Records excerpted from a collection

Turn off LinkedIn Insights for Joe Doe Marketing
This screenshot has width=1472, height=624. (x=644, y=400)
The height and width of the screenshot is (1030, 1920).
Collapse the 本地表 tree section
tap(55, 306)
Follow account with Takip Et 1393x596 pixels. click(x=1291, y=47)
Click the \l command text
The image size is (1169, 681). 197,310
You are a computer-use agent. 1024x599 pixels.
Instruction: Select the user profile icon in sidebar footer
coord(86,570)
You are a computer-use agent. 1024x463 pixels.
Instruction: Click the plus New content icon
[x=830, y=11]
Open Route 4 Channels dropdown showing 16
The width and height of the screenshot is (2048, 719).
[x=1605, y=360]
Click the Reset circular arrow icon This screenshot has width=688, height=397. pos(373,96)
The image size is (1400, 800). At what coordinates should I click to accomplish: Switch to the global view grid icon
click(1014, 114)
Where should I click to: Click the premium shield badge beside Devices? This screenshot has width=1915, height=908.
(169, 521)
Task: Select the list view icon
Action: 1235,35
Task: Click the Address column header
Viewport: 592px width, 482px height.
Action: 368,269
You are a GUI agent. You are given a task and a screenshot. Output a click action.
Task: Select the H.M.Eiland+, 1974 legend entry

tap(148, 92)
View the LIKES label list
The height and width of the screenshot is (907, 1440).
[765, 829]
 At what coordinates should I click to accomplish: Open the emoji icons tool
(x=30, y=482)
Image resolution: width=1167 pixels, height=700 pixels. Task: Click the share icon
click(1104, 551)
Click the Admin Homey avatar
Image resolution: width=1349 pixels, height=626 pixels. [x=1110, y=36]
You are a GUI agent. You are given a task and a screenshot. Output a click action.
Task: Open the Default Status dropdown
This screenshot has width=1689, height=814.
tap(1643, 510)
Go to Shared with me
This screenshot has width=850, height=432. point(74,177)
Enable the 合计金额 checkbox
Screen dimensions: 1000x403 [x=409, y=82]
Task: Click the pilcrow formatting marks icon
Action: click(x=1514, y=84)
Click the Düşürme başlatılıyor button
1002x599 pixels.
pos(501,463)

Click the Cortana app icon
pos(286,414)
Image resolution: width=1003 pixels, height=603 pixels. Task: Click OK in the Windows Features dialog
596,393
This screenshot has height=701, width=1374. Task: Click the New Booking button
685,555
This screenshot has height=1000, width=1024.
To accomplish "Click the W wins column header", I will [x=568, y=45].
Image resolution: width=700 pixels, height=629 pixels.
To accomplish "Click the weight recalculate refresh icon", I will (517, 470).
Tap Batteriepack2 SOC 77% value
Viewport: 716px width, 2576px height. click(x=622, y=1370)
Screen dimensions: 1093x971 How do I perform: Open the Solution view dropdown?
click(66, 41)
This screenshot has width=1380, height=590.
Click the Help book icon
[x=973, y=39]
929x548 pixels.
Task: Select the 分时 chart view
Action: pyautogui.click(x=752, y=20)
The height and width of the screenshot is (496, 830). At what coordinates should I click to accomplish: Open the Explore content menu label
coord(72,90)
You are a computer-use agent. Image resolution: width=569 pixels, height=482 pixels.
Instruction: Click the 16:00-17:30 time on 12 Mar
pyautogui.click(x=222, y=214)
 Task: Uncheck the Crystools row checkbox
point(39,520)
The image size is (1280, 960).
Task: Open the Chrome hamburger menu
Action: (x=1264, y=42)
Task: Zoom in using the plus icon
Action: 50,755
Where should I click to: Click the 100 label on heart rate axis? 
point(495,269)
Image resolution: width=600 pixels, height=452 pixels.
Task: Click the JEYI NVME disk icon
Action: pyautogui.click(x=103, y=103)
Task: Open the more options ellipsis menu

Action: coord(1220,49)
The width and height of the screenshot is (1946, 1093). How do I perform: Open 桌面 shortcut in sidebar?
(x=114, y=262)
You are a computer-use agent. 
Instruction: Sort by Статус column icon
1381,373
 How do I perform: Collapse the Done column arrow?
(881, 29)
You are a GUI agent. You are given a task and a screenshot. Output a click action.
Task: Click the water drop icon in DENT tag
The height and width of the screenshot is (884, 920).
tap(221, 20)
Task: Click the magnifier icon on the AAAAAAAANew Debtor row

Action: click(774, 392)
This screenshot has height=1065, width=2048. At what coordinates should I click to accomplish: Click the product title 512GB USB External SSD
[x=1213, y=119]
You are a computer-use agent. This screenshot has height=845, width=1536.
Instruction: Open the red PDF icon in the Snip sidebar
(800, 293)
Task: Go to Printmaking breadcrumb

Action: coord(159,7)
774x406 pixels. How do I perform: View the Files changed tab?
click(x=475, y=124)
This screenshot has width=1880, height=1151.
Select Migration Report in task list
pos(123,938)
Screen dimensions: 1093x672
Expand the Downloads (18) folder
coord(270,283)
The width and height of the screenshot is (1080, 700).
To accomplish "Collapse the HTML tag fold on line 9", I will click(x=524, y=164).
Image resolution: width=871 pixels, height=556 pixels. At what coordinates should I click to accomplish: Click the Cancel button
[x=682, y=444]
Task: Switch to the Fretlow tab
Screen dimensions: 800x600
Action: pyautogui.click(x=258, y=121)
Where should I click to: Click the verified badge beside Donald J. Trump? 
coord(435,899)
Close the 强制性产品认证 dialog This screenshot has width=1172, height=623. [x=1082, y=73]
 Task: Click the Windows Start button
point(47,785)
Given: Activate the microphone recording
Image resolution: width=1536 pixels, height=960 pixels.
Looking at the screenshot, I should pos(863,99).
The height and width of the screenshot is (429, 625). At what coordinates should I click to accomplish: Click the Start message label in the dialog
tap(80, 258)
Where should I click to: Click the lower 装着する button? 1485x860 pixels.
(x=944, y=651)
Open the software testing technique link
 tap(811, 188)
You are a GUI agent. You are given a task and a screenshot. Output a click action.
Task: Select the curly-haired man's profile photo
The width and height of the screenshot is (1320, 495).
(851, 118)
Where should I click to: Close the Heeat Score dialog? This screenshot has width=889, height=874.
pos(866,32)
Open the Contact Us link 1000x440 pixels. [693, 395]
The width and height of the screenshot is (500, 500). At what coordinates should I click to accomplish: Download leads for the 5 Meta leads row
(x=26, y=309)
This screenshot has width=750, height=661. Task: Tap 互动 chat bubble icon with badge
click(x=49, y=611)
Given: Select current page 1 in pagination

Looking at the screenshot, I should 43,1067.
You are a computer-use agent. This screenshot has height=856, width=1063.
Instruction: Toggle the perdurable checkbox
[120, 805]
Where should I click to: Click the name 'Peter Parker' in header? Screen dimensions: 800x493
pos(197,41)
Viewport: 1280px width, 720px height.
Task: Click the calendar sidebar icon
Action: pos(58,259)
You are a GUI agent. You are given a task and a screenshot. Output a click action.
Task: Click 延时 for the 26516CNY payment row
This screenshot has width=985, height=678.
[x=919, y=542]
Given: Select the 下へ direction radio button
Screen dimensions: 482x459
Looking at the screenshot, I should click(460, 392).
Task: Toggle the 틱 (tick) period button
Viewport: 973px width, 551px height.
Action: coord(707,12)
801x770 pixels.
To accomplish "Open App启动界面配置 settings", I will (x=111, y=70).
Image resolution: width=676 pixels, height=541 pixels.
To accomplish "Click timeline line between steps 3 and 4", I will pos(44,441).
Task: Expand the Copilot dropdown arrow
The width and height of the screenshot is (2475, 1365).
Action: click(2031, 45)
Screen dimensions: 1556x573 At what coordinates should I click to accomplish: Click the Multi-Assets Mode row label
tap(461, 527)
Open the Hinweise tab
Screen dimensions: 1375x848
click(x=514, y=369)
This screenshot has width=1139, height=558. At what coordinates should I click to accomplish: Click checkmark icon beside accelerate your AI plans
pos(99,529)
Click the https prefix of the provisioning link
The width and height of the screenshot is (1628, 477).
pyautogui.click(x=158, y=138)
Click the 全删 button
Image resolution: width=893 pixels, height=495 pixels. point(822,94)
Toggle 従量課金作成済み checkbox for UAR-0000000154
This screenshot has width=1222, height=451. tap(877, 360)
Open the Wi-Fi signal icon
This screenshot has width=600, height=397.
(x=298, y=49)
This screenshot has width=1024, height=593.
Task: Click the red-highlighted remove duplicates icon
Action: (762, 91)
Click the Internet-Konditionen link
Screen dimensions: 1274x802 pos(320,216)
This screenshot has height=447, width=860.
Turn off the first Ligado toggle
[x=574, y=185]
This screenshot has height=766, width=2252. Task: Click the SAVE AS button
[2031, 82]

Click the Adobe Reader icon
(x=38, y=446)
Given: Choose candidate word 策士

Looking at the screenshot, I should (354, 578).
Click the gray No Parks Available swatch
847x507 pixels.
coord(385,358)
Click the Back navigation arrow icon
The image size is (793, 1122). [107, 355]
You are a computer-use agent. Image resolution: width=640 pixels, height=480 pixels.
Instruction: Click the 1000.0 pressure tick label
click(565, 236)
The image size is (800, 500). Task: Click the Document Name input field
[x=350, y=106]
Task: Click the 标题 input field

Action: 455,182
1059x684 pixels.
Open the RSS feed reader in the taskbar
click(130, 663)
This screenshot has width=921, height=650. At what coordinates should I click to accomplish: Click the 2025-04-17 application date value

- **TO DO**
Retype the portion of the data above that starts on the line with "Screen dimensions: 1093x672" and finishes on the line with "Close the 强制性产品认证", including both of those lines.

- **TASK RESPONSE**
Screen dimensions: 1093x672
Expand the Downloads (18) folder
coord(270,283)
The width and height of the screenshot is (1080, 700).
To accomplish "Collapse the HTML tag fold on line 9", I will click(x=524, y=164).
Image resolution: width=871 pixels, height=556 pixels. At what coordinates should I click to accomplish: Click the Cancel button
[x=682, y=444]
Task: Switch to the Fretlow tab
Screen dimensions: 800x600
Action: pyautogui.click(x=258, y=121)
Where should I click to: Click the verified badge beside Donald J. Trump? 
coord(435,899)
Close the 强制性产品认证 dialog This screenshot has width=1172, height=623. [x=1082, y=73]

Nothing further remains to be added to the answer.